According to the source, “The service provider used to get one per cent on each transaction on that platform, which was re-negotiated to one per cent, but a maximum amount of N5, 000. Then there was a disagreement on the effective date of the difference.
“But they eventually agreed with the date proposed by the federal government and for 22 months after that agreement was reached, they have not been paid and the debt has been accumulating. For now, the government’s indebtedness is in excess of N10 billion and the service providers have threatened to withdraw their services and halt implementation of TSA.”
Benefits of TSA
Despite the fact that TSA is saving about N40 billion monthly for the federal government, according to statistics from the office of the Accountant General of the Federation, the federal government seems not to appreciate the benefits of Remita to TSA, hence its unending adjustments on tariff and its refusal to pay the accumulated service charges in the last 22 months.
Before the full implementation of TSA in 2016, the federal government had over one thousand MDAs and each had several bank accounts, with millions and billions of naira, sitting with the banks. At that time, some MDAs that needed money to execute some projects, usually go to the banks to borrow money belonging to other MDAs from the banks and pay back with lots of interest. The federal government, when in need of money, would sell treasury bills to the banks, and the banks would pay for the treasury bills from the MDAs money belonging to government, but sitting with the banks. Government will later return the money to banks with huge interest rate of 15 per cent. So it was a game of government going to the banks to borrow money belonging to government and paying back the money with high interest rates.

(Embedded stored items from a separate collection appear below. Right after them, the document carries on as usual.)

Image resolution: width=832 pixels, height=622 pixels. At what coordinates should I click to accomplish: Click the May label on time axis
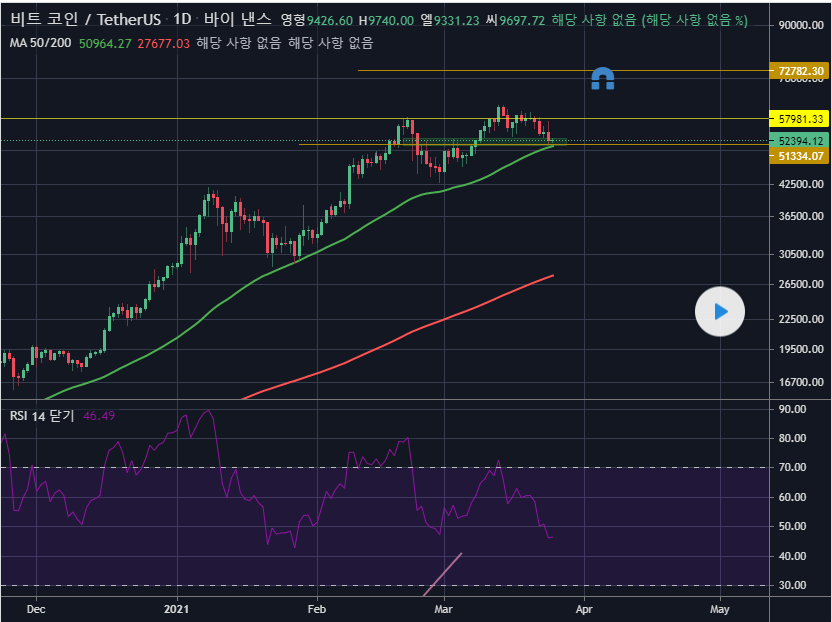pos(719,607)
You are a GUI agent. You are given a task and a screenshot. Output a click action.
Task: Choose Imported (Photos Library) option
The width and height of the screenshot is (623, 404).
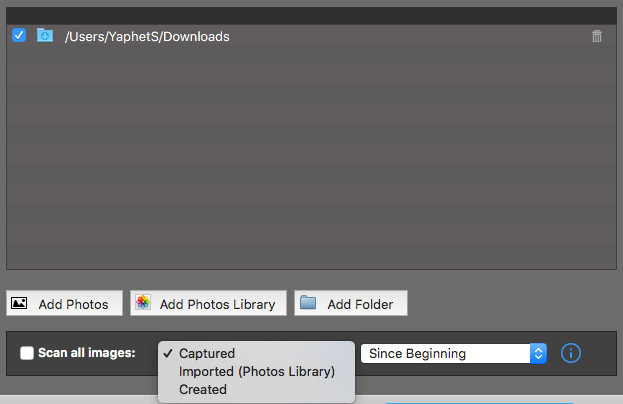pos(256,371)
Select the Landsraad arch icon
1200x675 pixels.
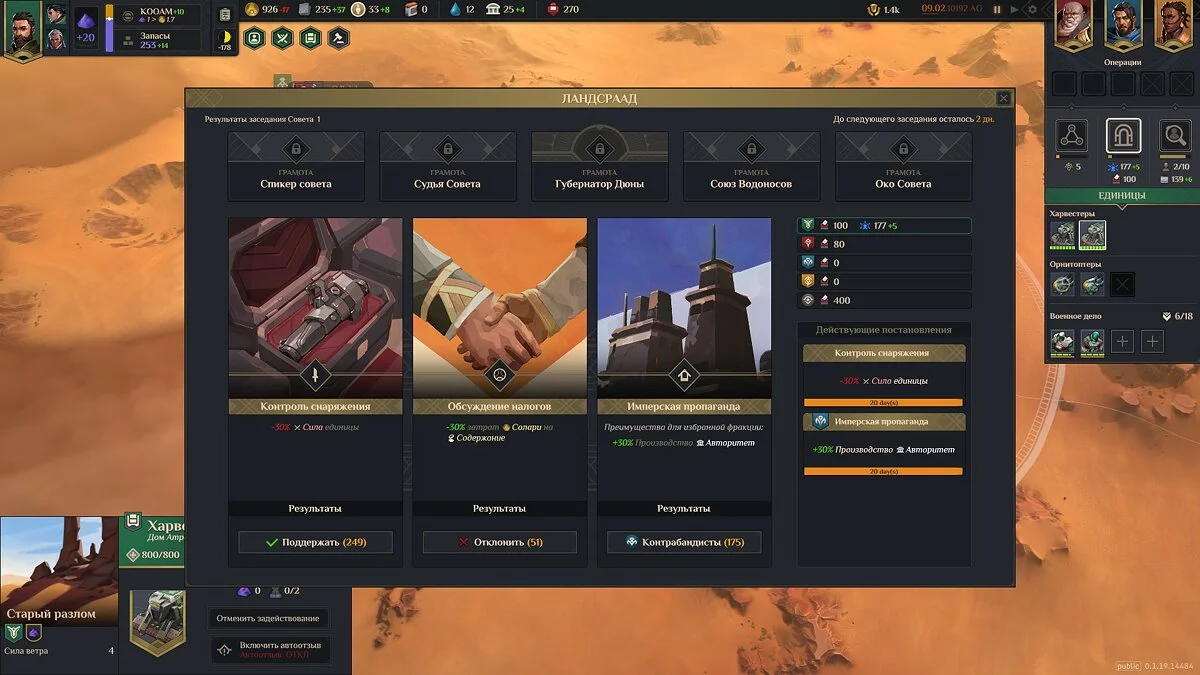[1123, 135]
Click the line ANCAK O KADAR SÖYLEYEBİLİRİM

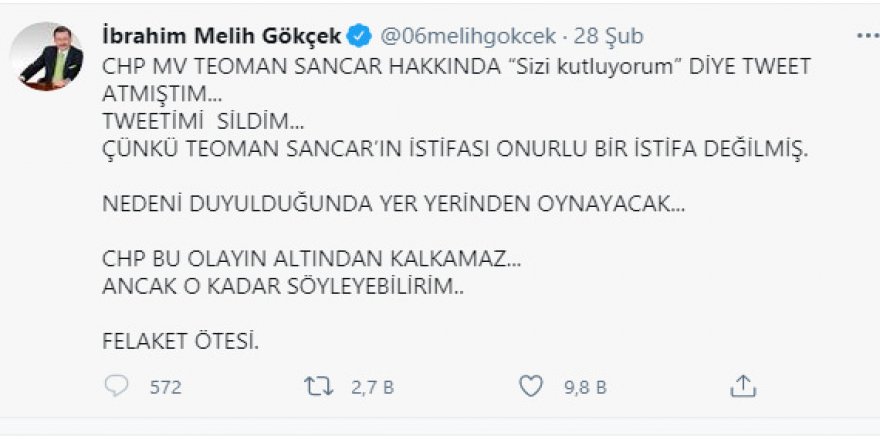[285, 286]
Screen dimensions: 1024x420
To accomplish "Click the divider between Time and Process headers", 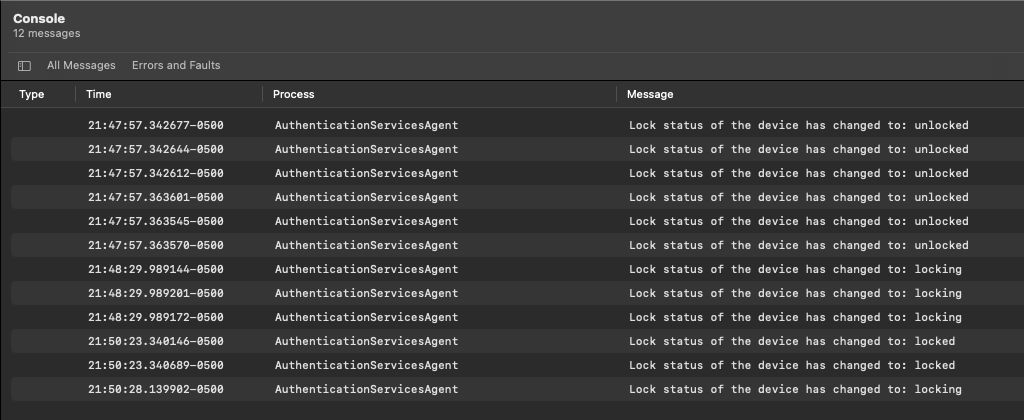I will (x=263, y=94).
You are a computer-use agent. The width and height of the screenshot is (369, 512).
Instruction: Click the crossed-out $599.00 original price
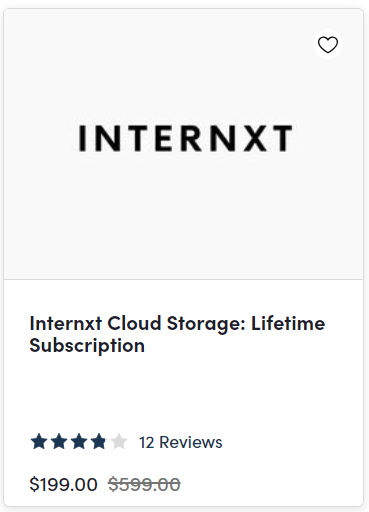(x=144, y=484)
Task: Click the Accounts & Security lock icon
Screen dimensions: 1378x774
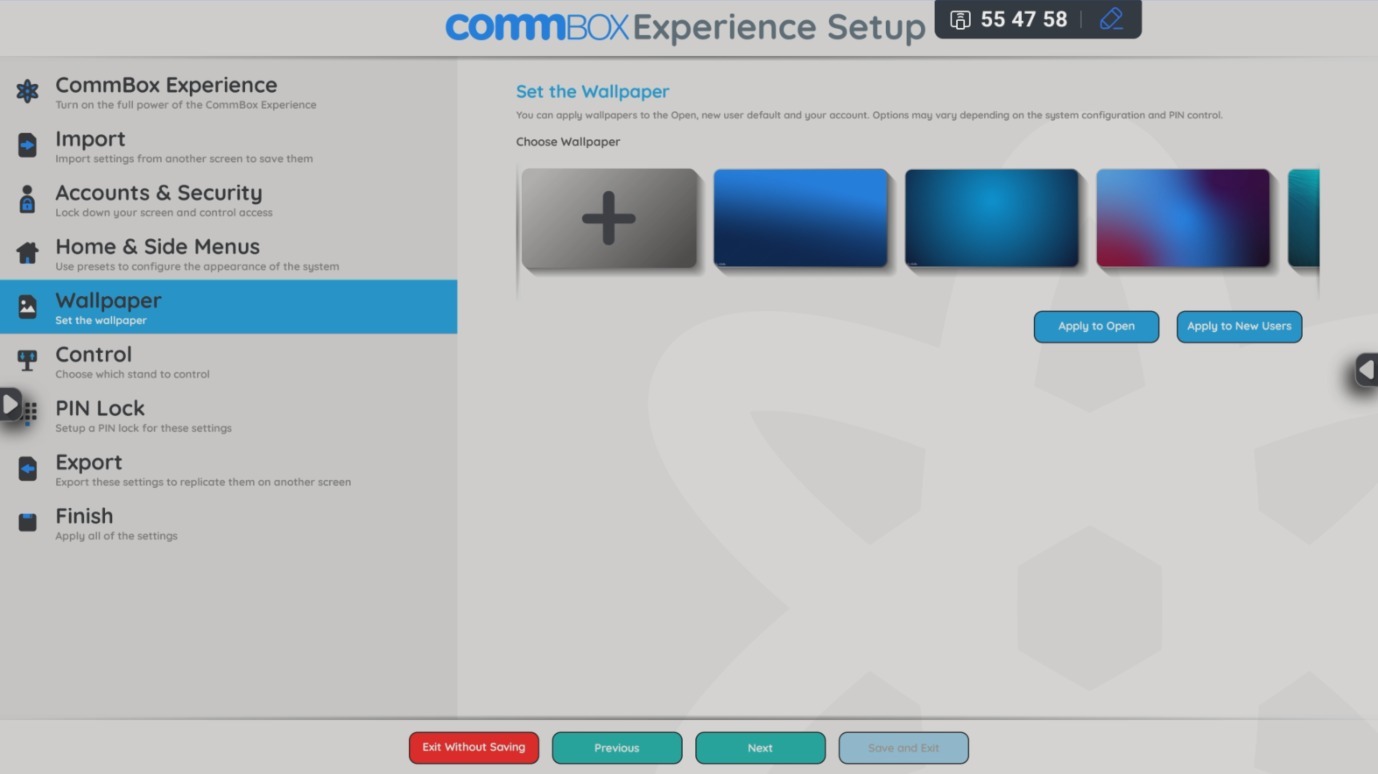Action: point(27,200)
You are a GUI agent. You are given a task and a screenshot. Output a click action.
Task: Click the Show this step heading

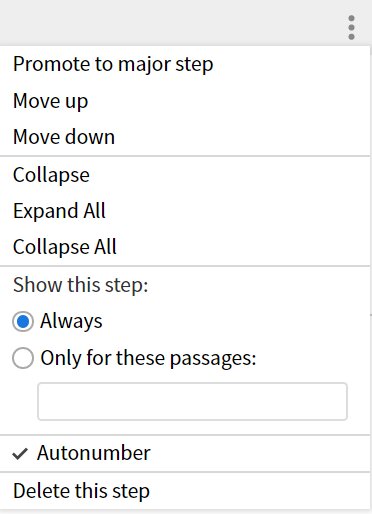(x=81, y=285)
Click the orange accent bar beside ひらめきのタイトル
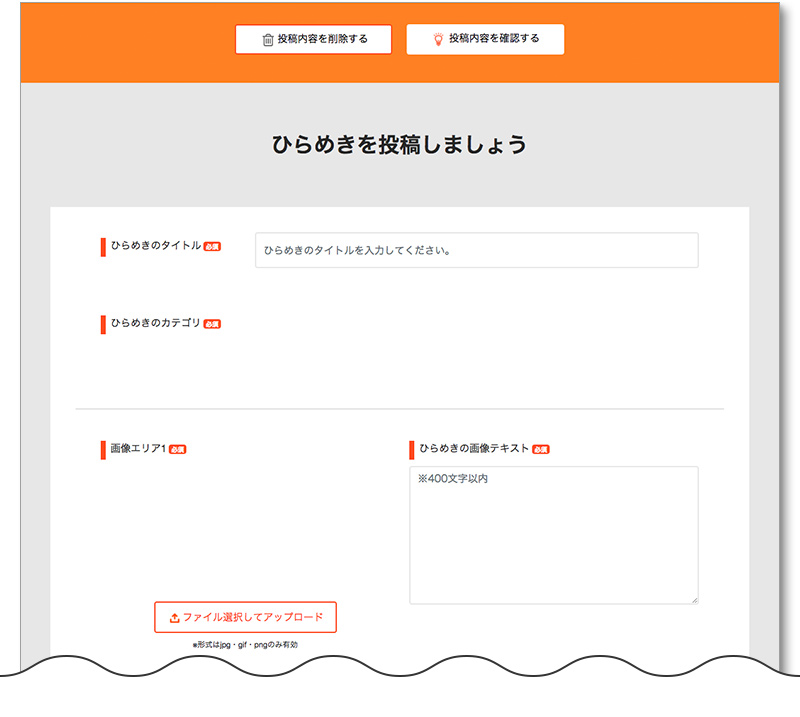800x717 pixels. point(101,245)
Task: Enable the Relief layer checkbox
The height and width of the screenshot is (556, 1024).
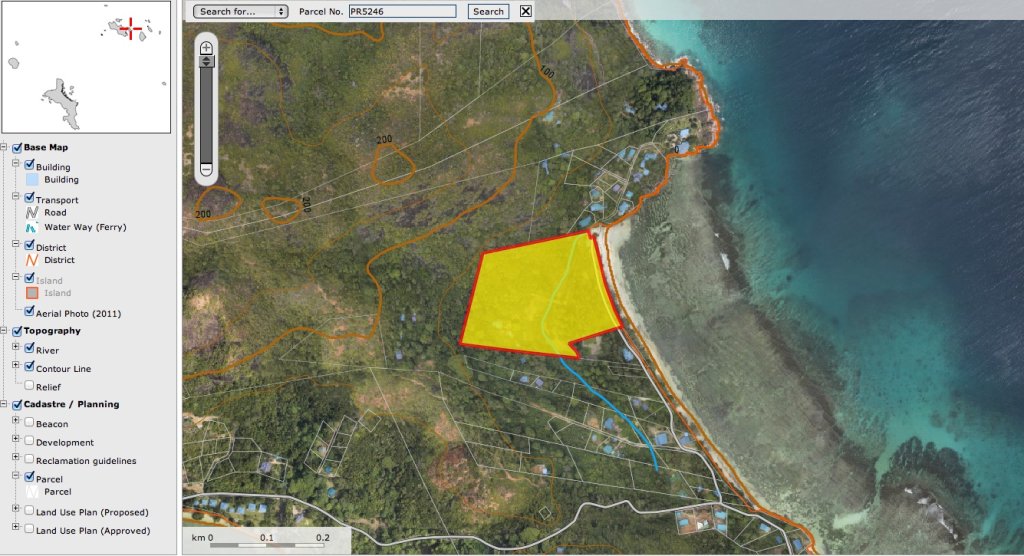Action: 29,385
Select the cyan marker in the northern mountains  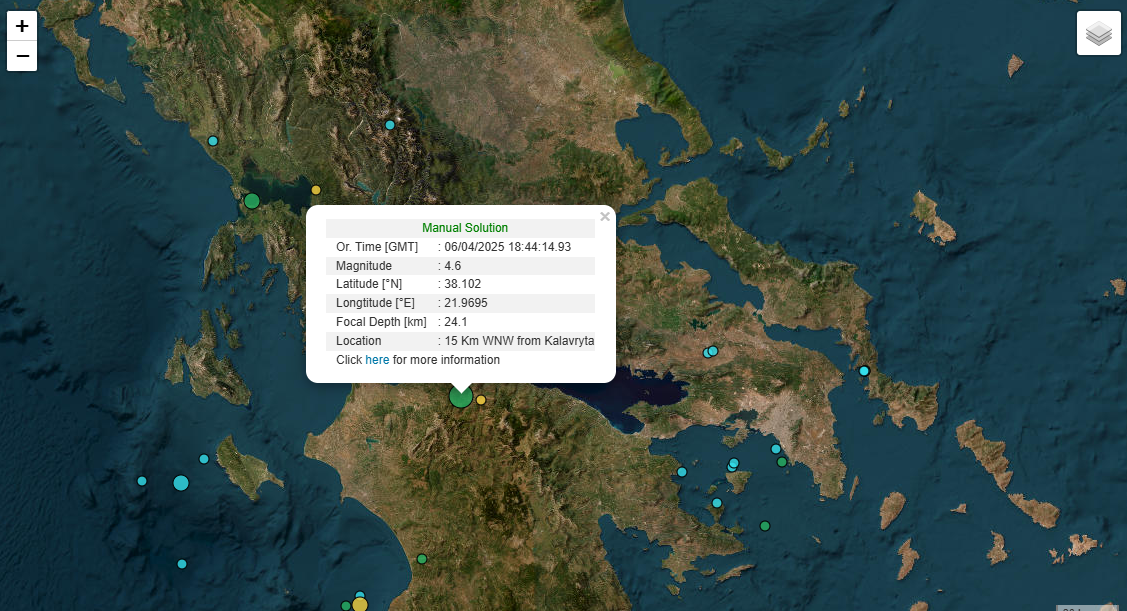[390, 125]
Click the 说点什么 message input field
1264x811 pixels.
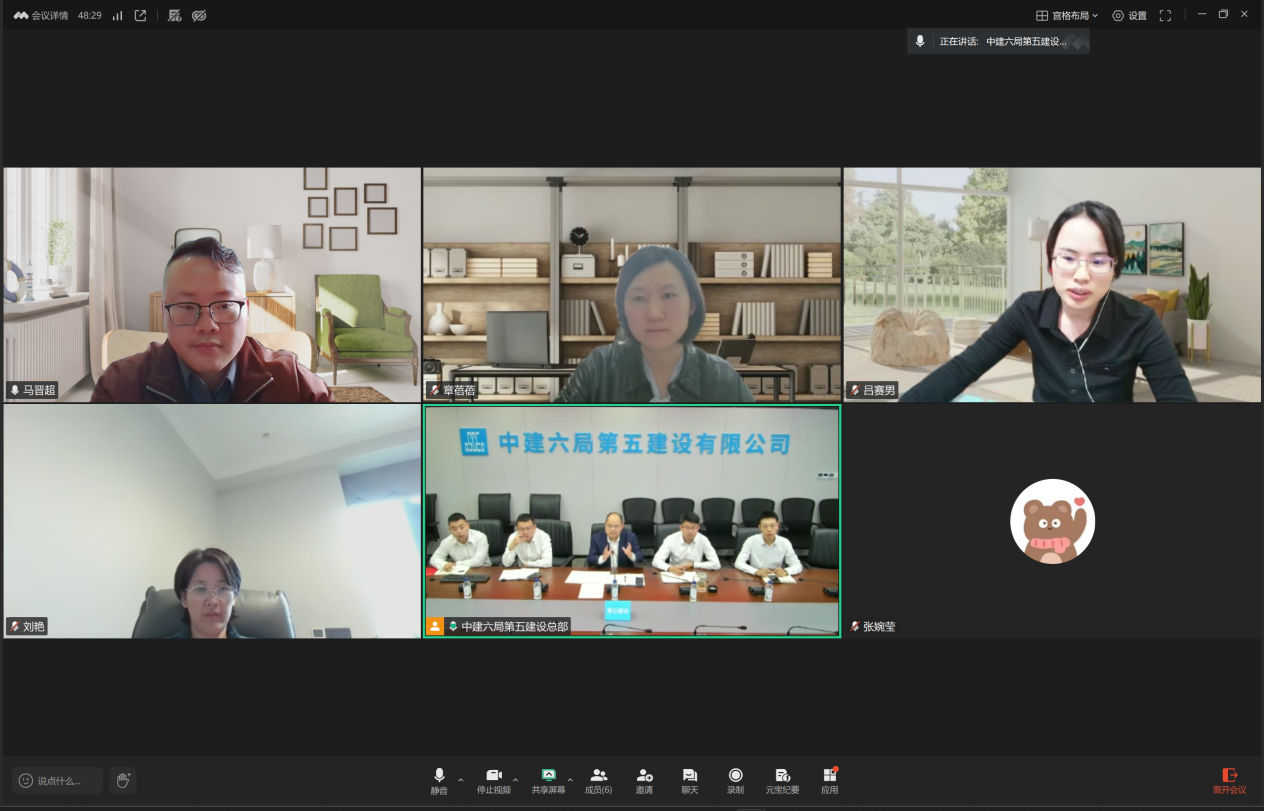[58, 780]
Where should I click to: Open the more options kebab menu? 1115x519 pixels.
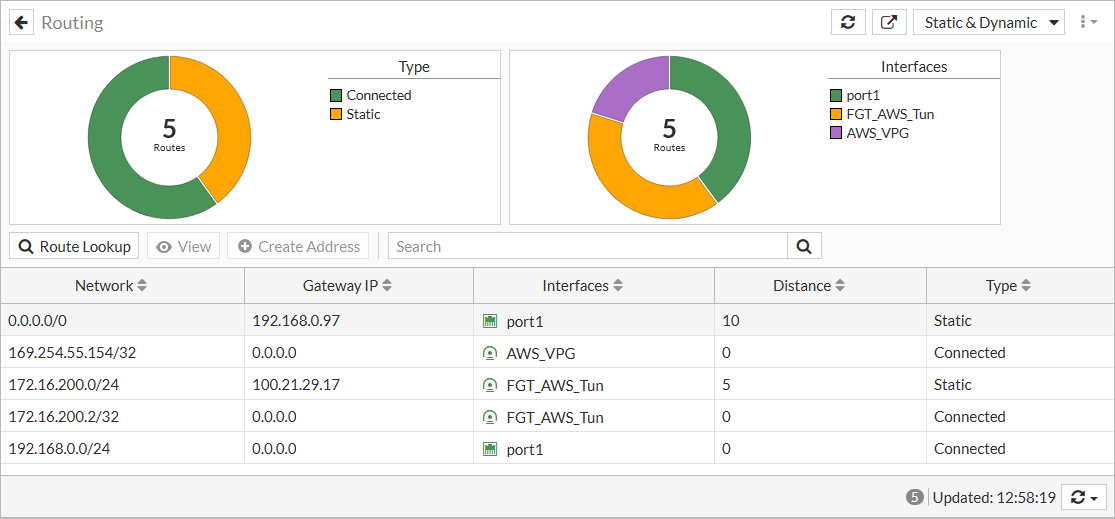(1085, 22)
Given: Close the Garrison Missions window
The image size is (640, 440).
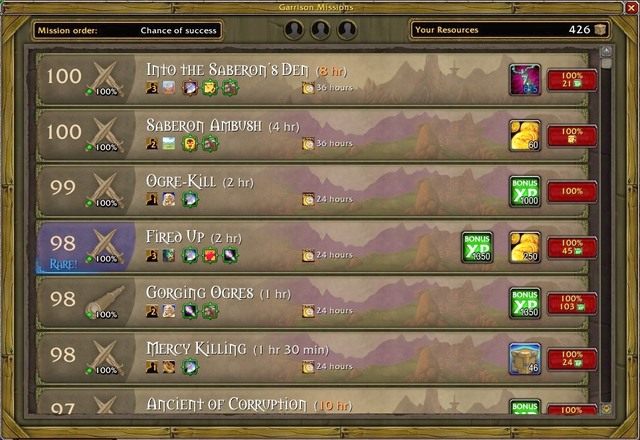Looking at the screenshot, I should click(x=631, y=8).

Through the platform, government has been able to get accurate financial data for better decision making, some stakeholders explained.
According to them, financial forgery in the system was high and uncontrolled before the implementation of the initiative.
What the Remita system does is to give receipt for every payment made into the TSA account. They explained that before the implementation of the solution, government had several thousands of accounts through their MDAs and because government do not have idea of all the bank accounts, some of the monies that were not spent at the end of the year, go into the hands of individuals within the MDAs unaccounted for, and government was losing huge money to the faulty system whose accounting system was shrouded in secrecy.
“Before the implementation of TSA, some MDAs were using one receipt to make claims of several projects that were not executed, thus defrauding government of huge amount of money. There are number of cases that are under the investigation of the Economic and Financial Crimes Commission (EFCC), where MDAs use a single receipt from a project that had been completed in the past, to make several claims for new projects that were not carried out in the first place, and they do this to defraud government,” the stakeholders said.
They further said: “Government contractors will lift oil at a cost of over N100 million from a particular oil depot and use same receipt to lift oil from another deport, and they do this over and over again without the government knowing or in connivance with insiders who will pretend not to know that the same receipt had been used to lift oil in other depots.
“But Remita acknowledges once a receipt is used and stop its reuse.”